Each final defeat was like a dagger through the heart – to him, and to us.
So when he was finally about to cross the finish line, nobody wanted to miss it. Jimmy had battled back from 16-14 and 17-16 down to hold a 37-24 lead in the final, deciding frame with the balls well placed. This was it. This. Was. It.
As he stood over an easy black into the bottom left corner, you never thought for a second he would miss. But everything about Jimmy defied logic; it was both his best asset and his greatest weakness.
The ball didn’t even rattle the jaws of the pocket – it missed by miles. The partisan crowd let out a dejected groan. In our living room, heads were in hands. Not just because Jimmy had missed, but because you knew there was no mission he was getting back to the table.
When Stephen Hendry got up off his seat, so did my da. Goodnight Vienna. See you in the morning. Inside 20 minutes Hendry was standing with the trophy again while Jimmy was standing sucking on a B&H. Again.
That was his last appearance to a world final.
Stephen Hendry is the first sportsman I recall taking an active dislike to for this reason. Many have joined the list in the years between, but this was the kind of irrational animus only a 13-year-old male is capable of.
Hendry was methodical, robotic almost. He did nothing in a hurry. You could tell he spent most of his waking hours in the basement of his castle in the Scottish highlands making century break after century break.
One of the other men to beat Jimmy in a World final, Steve Davis, was cut from the same baize.
And, like Davis, Hendry hadn’t a hint of rock n’roll about him. He sipped water instead of beer. He didn’t play any banana shots that brought you off your seat. He didn’t even smoke (what a loser).
At a time when Oasis were swaggering to the top of the charts, Stephen Hendry was Travis.
Yet Hendry was unstoppable. Give him half a chance and you were buried. As a result, his opponents played with fear, knowing that any mistake would be punished mercilessly.
Jimmy White may have suffered a lapse in concentration as he sized up that black ball, but he also missed it because he knew what would happen if he did.
Achieving that level of control over your opponents is perhaps the most powerful tool a sportsman or team can possess. Tyrone are certainly not Jimmy White (everybody loved Jimmy after all), but Dublin have cultivated a similar aura to his great nemesis.
Four of the last five All-Ireland titles. Winners of the National League in five of the last six years. The only conversation in Leinster is who will earn the right to finish runners-up, and whether they can get within 10 points of the Dubs doing it.

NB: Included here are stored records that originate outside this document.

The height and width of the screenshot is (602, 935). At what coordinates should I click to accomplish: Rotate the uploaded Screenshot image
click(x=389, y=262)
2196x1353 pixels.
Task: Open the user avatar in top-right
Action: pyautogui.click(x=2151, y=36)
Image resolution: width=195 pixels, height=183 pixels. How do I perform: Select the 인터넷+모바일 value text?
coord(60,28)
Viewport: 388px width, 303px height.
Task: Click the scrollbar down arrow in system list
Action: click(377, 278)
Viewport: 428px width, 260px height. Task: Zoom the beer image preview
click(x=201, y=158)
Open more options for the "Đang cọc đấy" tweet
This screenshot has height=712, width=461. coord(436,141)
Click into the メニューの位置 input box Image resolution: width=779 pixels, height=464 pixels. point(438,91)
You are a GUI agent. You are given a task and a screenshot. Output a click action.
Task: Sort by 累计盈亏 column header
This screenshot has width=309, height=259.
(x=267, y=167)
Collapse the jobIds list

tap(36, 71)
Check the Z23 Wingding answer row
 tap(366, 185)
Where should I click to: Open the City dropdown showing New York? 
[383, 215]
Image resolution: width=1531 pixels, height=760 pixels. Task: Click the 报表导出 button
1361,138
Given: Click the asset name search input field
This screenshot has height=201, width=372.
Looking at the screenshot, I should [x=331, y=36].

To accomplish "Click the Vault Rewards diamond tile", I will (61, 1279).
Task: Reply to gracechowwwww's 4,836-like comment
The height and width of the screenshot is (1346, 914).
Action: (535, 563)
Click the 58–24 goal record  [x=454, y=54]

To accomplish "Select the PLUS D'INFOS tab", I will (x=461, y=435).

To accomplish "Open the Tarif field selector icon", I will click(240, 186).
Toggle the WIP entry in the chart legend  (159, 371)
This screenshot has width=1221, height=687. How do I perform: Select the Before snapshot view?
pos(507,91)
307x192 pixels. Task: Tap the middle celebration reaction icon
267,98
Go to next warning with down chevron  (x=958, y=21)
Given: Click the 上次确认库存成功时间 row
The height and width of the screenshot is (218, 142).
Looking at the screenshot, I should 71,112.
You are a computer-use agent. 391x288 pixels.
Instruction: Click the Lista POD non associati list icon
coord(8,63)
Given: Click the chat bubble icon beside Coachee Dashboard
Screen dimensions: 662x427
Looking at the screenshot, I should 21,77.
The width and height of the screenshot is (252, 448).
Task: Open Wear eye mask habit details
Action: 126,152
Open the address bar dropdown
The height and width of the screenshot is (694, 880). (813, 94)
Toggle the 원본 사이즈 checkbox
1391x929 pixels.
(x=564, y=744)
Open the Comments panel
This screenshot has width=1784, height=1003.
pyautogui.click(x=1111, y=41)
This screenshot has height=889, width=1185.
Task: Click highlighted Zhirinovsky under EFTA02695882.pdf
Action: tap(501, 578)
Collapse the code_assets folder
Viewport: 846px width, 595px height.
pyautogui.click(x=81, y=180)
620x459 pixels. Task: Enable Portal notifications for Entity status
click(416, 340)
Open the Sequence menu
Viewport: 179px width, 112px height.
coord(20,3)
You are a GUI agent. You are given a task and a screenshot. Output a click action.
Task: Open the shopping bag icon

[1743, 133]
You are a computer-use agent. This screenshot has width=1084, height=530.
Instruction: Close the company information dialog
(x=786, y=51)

Jim Gavin’s pursuit of perfection is in full swing – and it was a bit of rock n’roll from another Jimmy that proved the turning point in its evolution.
Donegal were 7/1 rank outsiders when Jim McGuinness brought them to Croke Park for their 2014 semi-final against the defending All-Ireland champions.
In front of a full house on a glorious day, Dublin lost control. After a blinding start when they shot the lights out with some outrageous scores, the well ran dry and Donegal sucker-punched them in the most spectacular fashion imaginable.
It was a Eureka moment for Gavin, and they have spent the last four years making sure it never happens again.
Tyrone are shorter odds than Donegal were, available at around 11/2, yet their chances of victory appear even more unlikely because of what transpired against the men from Tir Chonaill that day.
Dublin won’t try to shoot out the lights on Sunday. There are no banana shots off three cushions with this lot. No missed blacks with the finishing line in sight.
Risk has been all but eliminated for the boys in blue, whereas it is Tyrone’s only hope. That is a dangerous place to be.
Both camps can talk down the significance of last year’s one-sided semi-final all they like but, 12 months on, it remains a hugely significant factor. Before that, we wondered. After it, we knew.
There is a huge chasm to close, and sticking to what they have done all year won’t be anywhere near good enough for Tyrone. They know it but, more importantly, Dublin know it.
For them, control is king, And they are the unrivalled kings of control.